(READING PASSAGE begins)

She said she wears his wedding ring around her neck as well as a locket with the first and last picture the couple ever took together. She said she lives with panic attacks and nightmares since the shooting.

"The image of EMTs desperately trying to save Josh in that video replays in my mind constantly," she said. "I replay the horror of his final moments seen on the news, the fear he must have felt as he was hunted through the street, running for his life, suffering unimaginable pain, screaming for help while the person responsible showed him no mercy."

She said Carder "stole our entire future."

"Instead of planning our future, I am learning how to survive without the person I built my entire life beside since I was 15 years old," she said.

Joshua Paine was an intelligent, outgoing and fun-loving person, she said. He was incredibly knowledgeable about every subject and the best trivia partner anyone could ask for. He loved summers at the lake and cooking his famous BBQ chicken. In the winter, he loved to snowboard and ride snowmobiles.

"He filled every room with energy, laughter, chaos, warmth, and life," she said.

He loved deeply and was deeply loved, evidenced by more the more than 350 people who attended his funeral.

She and other loved ones asked Polin to impose the maximum sentence allowed, which was life in prison.

The anger, grief and trauma experienced by Leslie Paine was shared by other family members.

Shayla Paine, the couple's only child, said her father won't be able to walk her down the aisle at her wedding and meet her future children. In the last two years, he's already missed her two college graduations and 21st birthday.

(READING PASSAGE ends)
(ENTRIES SHOWN begins)

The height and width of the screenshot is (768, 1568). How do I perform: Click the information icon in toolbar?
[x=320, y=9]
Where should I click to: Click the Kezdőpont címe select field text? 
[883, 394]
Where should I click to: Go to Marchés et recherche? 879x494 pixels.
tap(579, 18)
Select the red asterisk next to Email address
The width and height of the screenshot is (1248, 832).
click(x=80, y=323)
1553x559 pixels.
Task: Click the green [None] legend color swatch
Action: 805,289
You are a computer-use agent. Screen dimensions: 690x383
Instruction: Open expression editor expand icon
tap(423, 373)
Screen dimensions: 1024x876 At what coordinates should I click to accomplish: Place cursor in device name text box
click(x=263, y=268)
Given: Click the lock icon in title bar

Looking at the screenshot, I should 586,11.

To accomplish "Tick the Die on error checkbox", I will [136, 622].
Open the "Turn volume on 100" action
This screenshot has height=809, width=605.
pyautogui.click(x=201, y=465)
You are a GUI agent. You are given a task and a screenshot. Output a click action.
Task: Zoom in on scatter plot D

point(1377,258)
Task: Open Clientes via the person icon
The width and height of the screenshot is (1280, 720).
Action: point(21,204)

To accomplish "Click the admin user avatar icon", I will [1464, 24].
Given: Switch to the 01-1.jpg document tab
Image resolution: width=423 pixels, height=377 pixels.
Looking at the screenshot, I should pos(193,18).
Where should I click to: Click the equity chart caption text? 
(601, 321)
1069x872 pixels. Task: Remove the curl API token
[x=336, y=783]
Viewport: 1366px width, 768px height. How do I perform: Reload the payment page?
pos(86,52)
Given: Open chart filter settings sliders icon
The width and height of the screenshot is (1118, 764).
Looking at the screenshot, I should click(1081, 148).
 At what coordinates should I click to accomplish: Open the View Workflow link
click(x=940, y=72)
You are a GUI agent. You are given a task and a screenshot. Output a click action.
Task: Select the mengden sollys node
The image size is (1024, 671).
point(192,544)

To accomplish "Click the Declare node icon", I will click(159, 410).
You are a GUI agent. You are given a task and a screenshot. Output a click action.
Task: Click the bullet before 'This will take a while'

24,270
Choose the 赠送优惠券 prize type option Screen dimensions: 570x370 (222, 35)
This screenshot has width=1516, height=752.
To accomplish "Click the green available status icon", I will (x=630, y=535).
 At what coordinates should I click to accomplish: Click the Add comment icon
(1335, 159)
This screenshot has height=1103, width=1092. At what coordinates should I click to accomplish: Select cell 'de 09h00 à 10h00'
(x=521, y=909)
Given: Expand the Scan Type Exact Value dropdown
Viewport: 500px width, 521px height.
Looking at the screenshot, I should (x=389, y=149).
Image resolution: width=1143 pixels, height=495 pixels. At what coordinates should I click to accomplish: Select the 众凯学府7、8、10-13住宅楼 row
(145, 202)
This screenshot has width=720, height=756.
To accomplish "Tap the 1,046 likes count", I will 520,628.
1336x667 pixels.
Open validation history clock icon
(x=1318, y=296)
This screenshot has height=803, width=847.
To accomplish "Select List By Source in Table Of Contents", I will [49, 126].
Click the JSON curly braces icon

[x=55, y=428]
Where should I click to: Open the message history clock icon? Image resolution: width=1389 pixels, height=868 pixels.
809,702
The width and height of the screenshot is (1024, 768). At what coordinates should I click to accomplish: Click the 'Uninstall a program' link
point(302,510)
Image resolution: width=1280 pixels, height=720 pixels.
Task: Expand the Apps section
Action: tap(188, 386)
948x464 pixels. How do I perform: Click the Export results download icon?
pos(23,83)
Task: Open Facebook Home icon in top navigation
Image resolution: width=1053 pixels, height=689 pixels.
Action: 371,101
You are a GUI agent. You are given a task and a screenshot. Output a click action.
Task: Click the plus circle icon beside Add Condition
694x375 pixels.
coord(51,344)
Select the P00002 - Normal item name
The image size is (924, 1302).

(ENTRIES SHOWN ends)

WORK INSTRUCTION 1. In the article about Joshua Paine, what sentence did Leslie Paine and other loved ones ask Polin to impose?
WORK INSTRUCTION 2. Continue the article about Joshua Paine from the point where it stops.
The data can be set aside.

REPLY 1. The maximum sentence allowed, which was life in prison.

REPLY 2.
"He took all those opportunities away for what?" she said. "My dad did nothing to him."

Bert Arnold, Joshua Paine's father, was also notified by the news of the shooting. He then immediately got a call from Leslie Paine saying the man shot was his son.

"One moment I was living my life, and the next I was being told my son had been murdered," Arnold said in his impact statement.

Later that evening, a news broadcast showed video footage leading up to the shooting.

"And there it was ... my son's last moments alive right on my big screen in my living room," he said. "No parent should ever learn the details of their child's last moments from a television screen."

He said he has not been the same man and never will.

"There is a particular cruelty in outliving your child," Arnold said.

He addressed his extreme anger for Carder, saying he took his son's life "over a moment of traffic."

"The grief he has caused my family is something I would not wish upon my worst enemy," Arnold said. "Not on anyone. Not even the defendant. It is a pain so total that I sometimes can't understand how I am still standing under the weight of it."

Lori Paine, Joshua Paine's mother, said the last two years have been devastating because of the loss of her only child. She just spent her second Mother's Day without him. She has nightmares and can't sleep or eat.

"He has taken the most precious and important person to me in the entire world," she said. "He has turned my life upside down and into shambles."

Several family members and friends spoke on Carder's behalf. One friend said Carder was not impulsive or reckless by nature and this was an "isolated and extreme situation."

"To the outside world, he may be defined by the charge he now faces," said Benjamin Budge, Carder's brother. "However, in our adult life, he is defined by his loyalty to his family, and giving spirit."

Budge said his brother is thoughtful and had some difficult life circumstances handed to him that he was trying to come to terms with.

"He is a good man who has simply made a tragic error," Budge said in his statement.

Carder addressed the court and apologized to the family, expressing his regret and begging their forgiveness, the prosecuting attorney's office release said. Polin said the killing was one of the most egregious, horrific and senseless acts she's seen.

Carder, who has no prior felony convictions, pleaded guilty to first-degree murder last month, according to court documents.

Carder's sentencing range was 20 to nearly 27 years, plus a two-year deadly weapon enhancement. Polin sentenced Carder to the high end of the range.